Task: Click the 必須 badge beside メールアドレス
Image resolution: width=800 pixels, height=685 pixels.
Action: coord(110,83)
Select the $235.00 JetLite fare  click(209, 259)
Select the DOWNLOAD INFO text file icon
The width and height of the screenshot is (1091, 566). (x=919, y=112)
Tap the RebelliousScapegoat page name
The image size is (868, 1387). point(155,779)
- - - -
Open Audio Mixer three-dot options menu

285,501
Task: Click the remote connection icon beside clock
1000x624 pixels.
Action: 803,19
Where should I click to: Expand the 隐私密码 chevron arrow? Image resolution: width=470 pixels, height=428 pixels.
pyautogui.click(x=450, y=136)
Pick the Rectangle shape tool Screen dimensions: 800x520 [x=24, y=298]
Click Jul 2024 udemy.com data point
- - - -
• The problem: In the records, locate each line holding the string "Task" and copy it.

• Exercise solution:
Task: Click the 必須 badge beside メールアドレス
Task: Click the remote connection icon beside clock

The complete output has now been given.